■ Assignment
Exact reproduction of every entry is required.

■ Data for the task
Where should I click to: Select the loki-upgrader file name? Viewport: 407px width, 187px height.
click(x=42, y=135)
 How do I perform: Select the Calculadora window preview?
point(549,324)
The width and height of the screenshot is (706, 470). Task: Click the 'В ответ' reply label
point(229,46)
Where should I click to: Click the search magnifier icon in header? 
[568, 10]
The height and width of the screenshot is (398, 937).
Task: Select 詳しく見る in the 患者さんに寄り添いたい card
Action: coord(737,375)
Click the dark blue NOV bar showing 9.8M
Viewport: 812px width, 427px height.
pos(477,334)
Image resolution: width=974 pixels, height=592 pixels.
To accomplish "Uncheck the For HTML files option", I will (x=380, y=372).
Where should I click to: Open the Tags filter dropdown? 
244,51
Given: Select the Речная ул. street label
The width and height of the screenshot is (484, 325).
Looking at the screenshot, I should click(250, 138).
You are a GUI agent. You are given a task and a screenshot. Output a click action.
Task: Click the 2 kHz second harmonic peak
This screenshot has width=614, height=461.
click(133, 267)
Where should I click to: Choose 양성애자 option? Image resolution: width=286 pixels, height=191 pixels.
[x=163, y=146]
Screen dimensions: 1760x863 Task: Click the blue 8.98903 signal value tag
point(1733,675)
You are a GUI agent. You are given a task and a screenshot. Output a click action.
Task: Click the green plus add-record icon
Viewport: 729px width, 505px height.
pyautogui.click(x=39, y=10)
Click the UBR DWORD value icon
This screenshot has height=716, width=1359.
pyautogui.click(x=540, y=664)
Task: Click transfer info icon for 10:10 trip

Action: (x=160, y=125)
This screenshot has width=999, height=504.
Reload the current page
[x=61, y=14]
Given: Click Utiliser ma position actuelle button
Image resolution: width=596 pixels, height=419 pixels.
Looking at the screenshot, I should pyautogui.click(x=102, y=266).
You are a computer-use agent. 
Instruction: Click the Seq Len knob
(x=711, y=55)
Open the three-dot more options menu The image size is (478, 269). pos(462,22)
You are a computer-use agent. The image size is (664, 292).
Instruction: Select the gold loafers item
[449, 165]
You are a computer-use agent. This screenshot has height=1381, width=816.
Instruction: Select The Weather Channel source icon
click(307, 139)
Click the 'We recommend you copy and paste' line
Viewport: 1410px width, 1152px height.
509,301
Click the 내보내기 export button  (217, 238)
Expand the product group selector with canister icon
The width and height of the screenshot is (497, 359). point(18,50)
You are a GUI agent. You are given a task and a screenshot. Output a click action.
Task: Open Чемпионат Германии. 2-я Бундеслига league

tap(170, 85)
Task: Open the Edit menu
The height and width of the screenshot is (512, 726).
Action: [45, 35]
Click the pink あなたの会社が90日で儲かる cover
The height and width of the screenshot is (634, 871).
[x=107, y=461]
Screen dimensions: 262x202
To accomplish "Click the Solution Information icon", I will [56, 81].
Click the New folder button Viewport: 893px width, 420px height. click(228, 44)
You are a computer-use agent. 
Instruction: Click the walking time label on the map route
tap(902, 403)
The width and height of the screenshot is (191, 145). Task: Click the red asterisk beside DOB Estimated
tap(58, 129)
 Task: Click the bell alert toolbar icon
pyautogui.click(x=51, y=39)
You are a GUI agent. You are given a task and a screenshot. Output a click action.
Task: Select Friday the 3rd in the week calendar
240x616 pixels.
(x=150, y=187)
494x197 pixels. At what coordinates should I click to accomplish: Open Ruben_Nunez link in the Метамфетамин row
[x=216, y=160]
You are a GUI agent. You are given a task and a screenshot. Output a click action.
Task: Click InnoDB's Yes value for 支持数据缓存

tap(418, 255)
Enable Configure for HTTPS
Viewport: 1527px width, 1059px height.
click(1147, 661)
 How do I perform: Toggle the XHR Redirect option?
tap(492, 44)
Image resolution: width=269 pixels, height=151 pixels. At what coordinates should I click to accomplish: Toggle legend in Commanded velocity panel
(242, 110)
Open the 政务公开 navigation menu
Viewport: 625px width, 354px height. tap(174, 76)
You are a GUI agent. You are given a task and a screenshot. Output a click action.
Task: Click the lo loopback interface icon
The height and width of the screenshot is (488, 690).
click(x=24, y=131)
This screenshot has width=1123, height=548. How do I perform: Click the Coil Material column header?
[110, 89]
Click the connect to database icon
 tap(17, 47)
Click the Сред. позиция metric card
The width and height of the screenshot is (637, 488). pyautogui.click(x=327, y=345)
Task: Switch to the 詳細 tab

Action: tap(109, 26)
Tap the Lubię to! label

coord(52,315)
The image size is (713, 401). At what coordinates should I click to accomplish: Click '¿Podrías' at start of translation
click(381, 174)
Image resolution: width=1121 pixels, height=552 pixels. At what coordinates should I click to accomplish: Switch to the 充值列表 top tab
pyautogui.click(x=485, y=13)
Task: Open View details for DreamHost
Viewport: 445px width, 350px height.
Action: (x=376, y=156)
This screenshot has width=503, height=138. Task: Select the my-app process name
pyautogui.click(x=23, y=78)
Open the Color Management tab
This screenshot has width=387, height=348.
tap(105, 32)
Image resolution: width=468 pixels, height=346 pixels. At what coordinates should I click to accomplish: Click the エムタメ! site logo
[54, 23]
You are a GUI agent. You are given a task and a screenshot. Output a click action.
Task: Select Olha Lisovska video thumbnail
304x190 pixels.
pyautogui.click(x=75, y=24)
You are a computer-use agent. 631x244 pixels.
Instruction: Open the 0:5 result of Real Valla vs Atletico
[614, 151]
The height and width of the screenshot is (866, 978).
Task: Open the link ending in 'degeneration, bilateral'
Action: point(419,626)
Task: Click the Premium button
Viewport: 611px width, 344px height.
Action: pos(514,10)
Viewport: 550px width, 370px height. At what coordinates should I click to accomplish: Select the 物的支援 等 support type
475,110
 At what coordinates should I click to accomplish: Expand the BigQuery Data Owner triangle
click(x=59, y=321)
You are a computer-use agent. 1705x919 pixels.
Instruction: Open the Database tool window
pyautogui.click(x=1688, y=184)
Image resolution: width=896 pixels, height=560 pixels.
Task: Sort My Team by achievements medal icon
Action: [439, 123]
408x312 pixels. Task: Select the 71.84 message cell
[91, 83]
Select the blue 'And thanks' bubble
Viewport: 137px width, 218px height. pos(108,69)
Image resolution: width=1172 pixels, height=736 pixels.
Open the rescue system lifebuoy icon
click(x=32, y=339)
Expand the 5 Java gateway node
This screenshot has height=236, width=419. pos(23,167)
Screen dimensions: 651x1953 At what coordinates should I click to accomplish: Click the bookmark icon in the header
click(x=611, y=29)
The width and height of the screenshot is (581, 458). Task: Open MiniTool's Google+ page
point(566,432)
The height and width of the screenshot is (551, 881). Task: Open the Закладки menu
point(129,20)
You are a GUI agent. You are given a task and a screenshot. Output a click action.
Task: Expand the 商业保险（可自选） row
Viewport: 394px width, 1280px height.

■ Result for this exercise
Where should I click to: Select the loki-upgrader file name? Viewport: 407px width, 187px height.
click(x=42, y=135)
 How do I perform: Select the Calculadora window preview?
point(549,324)
The width and height of the screenshot is (706, 470). Task: Click the 'В ответ' reply label
point(229,46)
Where should I click to: Click the search magnifier icon in header? 
[568, 10]
The height and width of the screenshot is (398, 937).
Task: Select 詳しく見る in the 患者さんに寄り添いたい card
Action: coord(737,375)
Click the dark blue NOV bar showing 9.8M
Viewport: 812px width, 427px height.
pos(477,334)
Image resolution: width=974 pixels, height=592 pixels.
To accomplish "Uncheck the For HTML files option", I will (x=380, y=372).
Where should I click to: Open the Tags filter dropdown? 
244,51
Given: Select the Речная ул. street label
The width and height of the screenshot is (484, 325).
Looking at the screenshot, I should click(250, 138).
You are a GUI agent. You are given a task and a screenshot. Output a click action.
Task: Click the 2 kHz second harmonic peak
This screenshot has width=614, height=461.
click(133, 267)
Where should I click to: Choose 양성애자 option? Image resolution: width=286 pixels, height=191 pixels.
[x=163, y=146]
Screen dimensions: 1760x863 Task: Click the blue 8.98903 signal value tag
point(1733,675)
You are a GUI agent. You are given a task and a screenshot. Output a click action.
Task: Click the green plus add-record icon
Viewport: 729px width, 505px height.
pyautogui.click(x=39, y=10)
Click the UBR DWORD value icon
This screenshot has height=716, width=1359.
pyautogui.click(x=540, y=664)
Task: Click transfer info icon for 10:10 trip

Action: (x=160, y=125)
This screenshot has width=999, height=504.
Reload the current page
[x=61, y=14]
Given: Click Utiliser ma position actuelle button
Image resolution: width=596 pixels, height=419 pixels.
Looking at the screenshot, I should pyautogui.click(x=102, y=266).
You are a computer-use agent. 
Instruction: Click the Seq Len knob
(x=711, y=55)
Open the three-dot more options menu The image size is (478, 269). pos(462,22)
You are a computer-use agent. The image size is (664, 292).
Instruction: Select the gold loafers item
[449, 165]
You are a computer-use agent. This screenshot has height=1381, width=816.
Instruction: Select The Weather Channel source icon
click(307, 139)
Click the 'We recommend you copy and paste' line
Viewport: 1410px width, 1152px height.
509,301
Click the 내보내기 export button  (217, 238)
Expand the product group selector with canister icon
The width and height of the screenshot is (497, 359). point(18,50)
You are a GUI agent. You are given a task and a screenshot. Output a click action.
Task: Open Чемпионат Германии. 2-я Бундеслига league

tap(170, 85)
Task: Open the Edit menu
The height and width of the screenshot is (512, 726).
Action: [45, 35]
Click the pink あなたの会社が90日で儲かる cover
The height and width of the screenshot is (634, 871).
[x=107, y=461]
Screen dimensions: 262x202
To accomplish "Click the Solution Information icon", I will [56, 81].
Click the New folder button Viewport: 893px width, 420px height. click(228, 44)
You are a computer-use agent. 
Instruction: Click the walking time label on the map route
tap(902, 403)
The width and height of the screenshot is (191, 145). Task: Click the red asterisk beside DOB Estimated
tap(58, 129)
 Task: Click the bell alert toolbar icon
pyautogui.click(x=51, y=39)
You are a GUI agent. You are given a task and a screenshot. Output a click action.
Task: Select Friday the 3rd in the week calendar
240x616 pixels.
(x=150, y=187)
494x197 pixels. At what coordinates should I click to accomplish: Open Ruben_Nunez link in the Метамфетамин row
[x=216, y=160]
You are a GUI agent. You are given a task and a screenshot. Output a click action.
Task: Click InnoDB's Yes value for 支持数据缓存

tap(418, 255)
Enable Configure for HTTPS
Viewport: 1527px width, 1059px height.
click(1147, 661)
 How do I perform: Toggle the XHR Redirect option?
tap(492, 44)
Image resolution: width=269 pixels, height=151 pixels. At what coordinates should I click to accomplish: Toggle legend in Commanded velocity panel
(242, 110)
Open the 政务公开 navigation menu
Viewport: 625px width, 354px height. tap(174, 76)
You are a GUI agent. You are given a task and a screenshot. Output a click action.
Task: Click the lo loopback interface icon
The height and width of the screenshot is (488, 690).
click(x=24, y=131)
This screenshot has width=1123, height=548. How do I perform: Click the Coil Material column header?
[110, 89]
Click the connect to database icon
 tap(17, 47)
Click the Сред. позиция metric card
The width and height of the screenshot is (637, 488). pyautogui.click(x=327, y=345)
Task: Switch to the 詳細 tab

Action: tap(109, 26)
Tap the Lubię to! label

coord(52,315)
The image size is (713, 401). At what coordinates should I click to accomplish: Click '¿Podrías' at start of translation
click(381, 174)
Image resolution: width=1121 pixels, height=552 pixels. At what coordinates should I click to accomplish: Switch to the 充值列表 top tab
pyautogui.click(x=485, y=13)
Task: Open View details for DreamHost
Viewport: 445px width, 350px height.
Action: (x=376, y=156)
This screenshot has width=503, height=138. Task: Select the my-app process name
pyautogui.click(x=23, y=78)
Open the Color Management tab
This screenshot has width=387, height=348.
tap(105, 32)
Image resolution: width=468 pixels, height=346 pixels. At what coordinates should I click to accomplish: Click the エムタメ! site logo
[54, 23]
You are a GUI agent. You are given a task and a screenshot. Output a click action.
Task: Select Olha Lisovska video thumbnail
304x190 pixels.
pyautogui.click(x=75, y=24)
You are a computer-use agent. 631x244 pixels.
Instruction: Open the 0:5 result of Real Valla vs Atletico
[614, 151]
The height and width of the screenshot is (866, 978).
Task: Open the link ending in 'degeneration, bilateral'
Action: point(419,626)
Task: Click the Premium button
Viewport: 611px width, 344px height.
Action: pos(514,10)
Viewport: 550px width, 370px height. At what coordinates should I click to accomplish: Select the 物的支援 等 support type
475,110
 At what coordinates should I click to accomplish: Expand the BigQuery Data Owner triangle
click(x=59, y=321)
You are a computer-use agent. 1705x919 pixels.
Instruction: Open the Database tool window
pyautogui.click(x=1688, y=184)
Image resolution: width=896 pixels, height=560 pixels.
Task: Sort My Team by achievements medal icon
Action: [439, 123]
408x312 pixels. Task: Select the 71.84 message cell
[91, 83]
Select the blue 'And thanks' bubble
Viewport: 137px width, 218px height. pos(108,69)
Image resolution: width=1172 pixels, height=736 pixels.
Open the rescue system lifebuoy icon
click(x=32, y=339)
Expand the 5 Java gateway node
This screenshot has height=236, width=419. pos(23,167)
Screen dimensions: 651x1953 At what coordinates should I click to accomplish: Click the bookmark icon in the header
click(x=611, y=29)
The width and height of the screenshot is (581, 458). Task: Open MiniTool's Google+ page
point(566,432)
The height and width of the screenshot is (551, 881). Task: Open the Закладки menu
point(129,20)
You are a GUI agent. You are given a task and a screenshot. Output a click action.
Task: Expand the 商业保险（可自选） row
Viewport: 394px width, 1280px height.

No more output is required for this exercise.